Стент считает, что хаос и сложность приведут к концу науки.

Чистая наука, поиск знаний о том, что мы собой представляем и откуда появились, уже вошла в эру уменьшения отдачи. На сегодняшний день самым большим барьером будущего прогресса чистой науки является прошлый успех.

Наука существует всего несколько веков, и самые великие открытия были сделаны в последнем столетии. Если смотреть в исторической перспективе, то современная эпоха быстрого научного и технологического прогресса кажется не постоянным свойством реальности, а отклонением, счастливой случайностью, продуктом единичной конвергенции социальных, интеллектуальных и политических факторов.

Холодная война, являвшаяся сильнейшим стимулом в проведении фундаментальных исследований в США и Советском Союзе, закончилась; США и бывшие республики Советского Союза имеют гораздо меньше побудительных мотивов строить космические станции и огромные машины просто для того, чтобы продемонстрировать свою мощь. Общество становится все более чувствительным к негативным последствиям науки и техники, таким, как загрязнение окружающей среды, радиоактивное загрязнение и оружие массового поражения.

Шпенглер доказывает, что наука продвигается вперед циклично, с романтическими периодами исследования природы и создания новых теорий, вслед за которыми идут периоды консолидации, во время которых научные знания становятся консервативными. Когда ученые делаются более надменными и менее терпимыми к другим системам веры, в основном религиозным, заявляет Шпенглер, общество восстает против науки и принимает религиозный фундаментализм и другие иррациональные системы. Шпенглер предсказывал, что упадок науки и возрождение иррационализма начнется в конце тысячелетия. Анализ Шпенглера можно назвать слишком оптимистичным. Его взгляд на науку как на циклический процесс подразумевал, что однажды она воскреснет и пройдет новый период открытий. Однако наука не циклична, а линейна: мы только один раз можем открыть Периодическую таблицу элементов, расширение Вселенной и структуру ДНК. Самое большое препятствие для возрождения науки, и особенно чистой науки — поиска знаний о том, кто мы есть и откуда взялись, — это ее прошлый успех.

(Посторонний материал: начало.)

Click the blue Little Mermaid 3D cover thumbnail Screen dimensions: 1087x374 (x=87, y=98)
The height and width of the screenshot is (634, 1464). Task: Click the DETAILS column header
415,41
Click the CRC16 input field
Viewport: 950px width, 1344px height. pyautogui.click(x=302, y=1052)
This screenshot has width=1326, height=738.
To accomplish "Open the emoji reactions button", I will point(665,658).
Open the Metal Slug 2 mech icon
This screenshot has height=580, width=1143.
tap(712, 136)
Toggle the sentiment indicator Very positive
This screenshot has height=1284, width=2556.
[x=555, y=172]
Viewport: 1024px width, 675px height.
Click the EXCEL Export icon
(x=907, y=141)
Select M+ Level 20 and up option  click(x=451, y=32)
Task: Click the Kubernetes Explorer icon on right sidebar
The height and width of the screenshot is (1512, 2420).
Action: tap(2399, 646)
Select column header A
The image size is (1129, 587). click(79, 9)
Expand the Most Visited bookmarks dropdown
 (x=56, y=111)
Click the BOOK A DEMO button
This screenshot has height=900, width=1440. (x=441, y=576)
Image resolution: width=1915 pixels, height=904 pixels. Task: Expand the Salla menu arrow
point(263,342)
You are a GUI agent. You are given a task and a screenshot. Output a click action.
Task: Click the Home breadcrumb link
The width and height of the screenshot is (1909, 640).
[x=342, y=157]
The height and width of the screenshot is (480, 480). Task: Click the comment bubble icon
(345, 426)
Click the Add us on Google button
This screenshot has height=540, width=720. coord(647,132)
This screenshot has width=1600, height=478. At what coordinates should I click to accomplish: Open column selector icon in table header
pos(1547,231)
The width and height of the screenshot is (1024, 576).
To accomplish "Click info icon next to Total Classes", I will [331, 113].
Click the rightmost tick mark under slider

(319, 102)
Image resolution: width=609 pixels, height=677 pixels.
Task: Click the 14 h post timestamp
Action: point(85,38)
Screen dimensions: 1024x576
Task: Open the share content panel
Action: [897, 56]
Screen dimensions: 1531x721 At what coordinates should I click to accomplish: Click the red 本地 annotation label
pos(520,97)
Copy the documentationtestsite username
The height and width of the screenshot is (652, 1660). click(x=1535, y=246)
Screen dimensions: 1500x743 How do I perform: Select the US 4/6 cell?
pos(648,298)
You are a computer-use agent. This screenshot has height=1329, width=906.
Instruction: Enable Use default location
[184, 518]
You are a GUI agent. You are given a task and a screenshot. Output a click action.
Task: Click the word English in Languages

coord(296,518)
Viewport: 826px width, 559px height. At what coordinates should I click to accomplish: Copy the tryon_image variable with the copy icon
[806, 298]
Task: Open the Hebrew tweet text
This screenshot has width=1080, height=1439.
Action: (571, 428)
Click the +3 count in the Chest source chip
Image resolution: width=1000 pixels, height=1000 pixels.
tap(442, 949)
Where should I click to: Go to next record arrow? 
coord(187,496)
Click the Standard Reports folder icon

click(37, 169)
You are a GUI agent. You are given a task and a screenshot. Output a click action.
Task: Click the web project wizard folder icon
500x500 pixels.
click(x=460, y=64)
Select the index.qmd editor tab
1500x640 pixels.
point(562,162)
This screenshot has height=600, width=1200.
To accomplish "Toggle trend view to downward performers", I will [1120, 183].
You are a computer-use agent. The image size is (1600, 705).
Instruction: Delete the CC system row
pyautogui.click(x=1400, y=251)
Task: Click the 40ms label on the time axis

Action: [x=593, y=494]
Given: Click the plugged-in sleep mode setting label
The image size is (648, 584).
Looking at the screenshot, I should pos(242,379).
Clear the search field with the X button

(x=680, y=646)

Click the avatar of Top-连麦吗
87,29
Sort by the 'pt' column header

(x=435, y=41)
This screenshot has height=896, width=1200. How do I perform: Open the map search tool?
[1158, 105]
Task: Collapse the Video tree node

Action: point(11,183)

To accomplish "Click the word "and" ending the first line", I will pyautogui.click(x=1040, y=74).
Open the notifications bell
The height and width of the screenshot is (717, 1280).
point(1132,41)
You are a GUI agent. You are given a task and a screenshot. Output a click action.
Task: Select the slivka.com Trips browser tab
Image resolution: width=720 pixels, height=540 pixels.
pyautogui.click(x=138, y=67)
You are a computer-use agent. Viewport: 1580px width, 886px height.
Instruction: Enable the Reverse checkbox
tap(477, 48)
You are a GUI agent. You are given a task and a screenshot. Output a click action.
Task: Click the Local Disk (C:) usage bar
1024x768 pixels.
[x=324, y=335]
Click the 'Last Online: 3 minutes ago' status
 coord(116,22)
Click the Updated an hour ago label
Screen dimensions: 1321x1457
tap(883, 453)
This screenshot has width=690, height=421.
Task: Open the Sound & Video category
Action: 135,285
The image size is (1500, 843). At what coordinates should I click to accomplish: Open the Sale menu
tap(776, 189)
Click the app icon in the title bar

Решер доказывает, что наука, как фундаментально эмпирическая, экспериментальная дисциплина, сталкивается со сдерживающими экономическими факторами. По мере того как ученые расширяют свои теории, углубляясь все дальше и дальше — глядя все дальше во Вселенную, глубже в материю, — стоимость работ неизбежно возрастает и отдача от них уменьшается. Наука никогда не придет к концу; она просто пойдет медленнее, медленнее и медленнее, как черепаха. Так что есть границы, навязываемые науке границами человеческих ресурсов.